Once you’re sufficiently convinced that developing your own physician profiling is important, where do you start? Here are some elements your facility can begin measuring right away. These factors can be generated through most software systems:
• Diagnosis and CPT codes by frequency.
• Bed days per thousand.
• Average age distribution of your patient base.
• Patient base sorted by zip code.
• Large employers those whose employees make up a significant percentage of your patient base and their payers.
• Average length of time current patients have come to your facility.
• Number of hospitalizations per patient per year.
• Number of active patients.
You also may want to consider comparing the performance of your physicians.
Facility steps up profiling and peer review
The Heart Institute has been tracking bed days per thousand for its patient population for five years, but it stepped up the extent of its profiling earlier this year, Bourschel says. The facility compared its bed days per thousand data for its capitated patients to the rest of its patient base and found that utilization for all patients went down. Extended profiling "has forced us to examine the cost per unit of services and the benefit of those services," he says. The result is better outcomes.

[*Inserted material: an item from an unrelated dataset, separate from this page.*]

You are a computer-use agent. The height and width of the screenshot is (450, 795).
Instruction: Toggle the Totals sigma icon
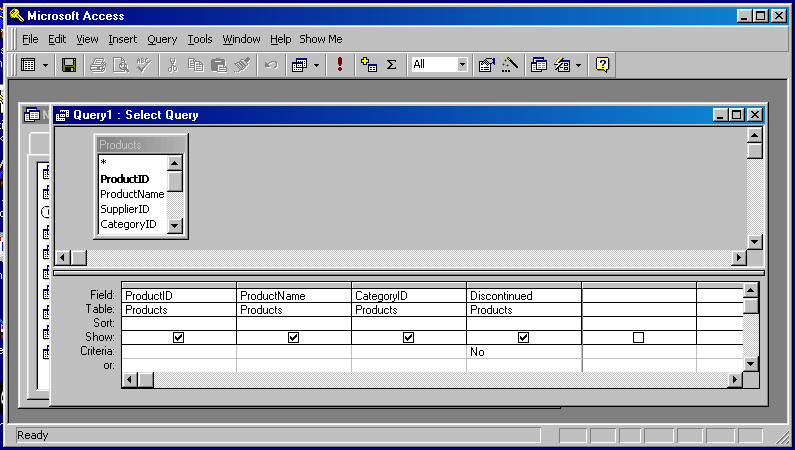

The Heart Institute now profiles each cardiologist within the facility and the facility as a whole. Data including length of stay, cost of services done by physician, and a comparative analysis of these services by DRG code are analyzed. Heart Institute physicians are compared to other attending physicians as well as national averages. "I was able to gather information over a period of years to substantiate the profiles of our physicians related to cardiovascular care," Bourschel says. "It showed our physicians were in the 20th percentile of all physicians in terms of charges."
Another type of profile tracks data for every CPT code utilized. The Heart Institute is beginning to do a more active peer review on patient charts and has established a quality assurance peer review committee of physician and administrative leaders. The facility also profiles utilization of services compared to consultation work. If one physician who mainly consults, for example, orders very few diagnostic tests, and one with less consult work does substantially more ordering of diagnostic tests, the profile looks at the severity of the second physician’s patient base to see if there is a problem, Bourschel says.
The Heart Institute uses its data in managed care contract negotiations. "We present areas where we can differentiate ourselves," Bourschel explains. Rather than generating one overall report, the facility pulls bits and pieces from the data to show how it has saved money, improved patient care, and instituted preventive programs. For example, the report may demonstrate that the Heart Institute performs the majority of pacemaker implants in its catheterization lab, which can offer significant cost savings over performing the procedure in a hospital. Or it may present data based on care delivered at its lipids clinic or through its congestive heart failure disease management program.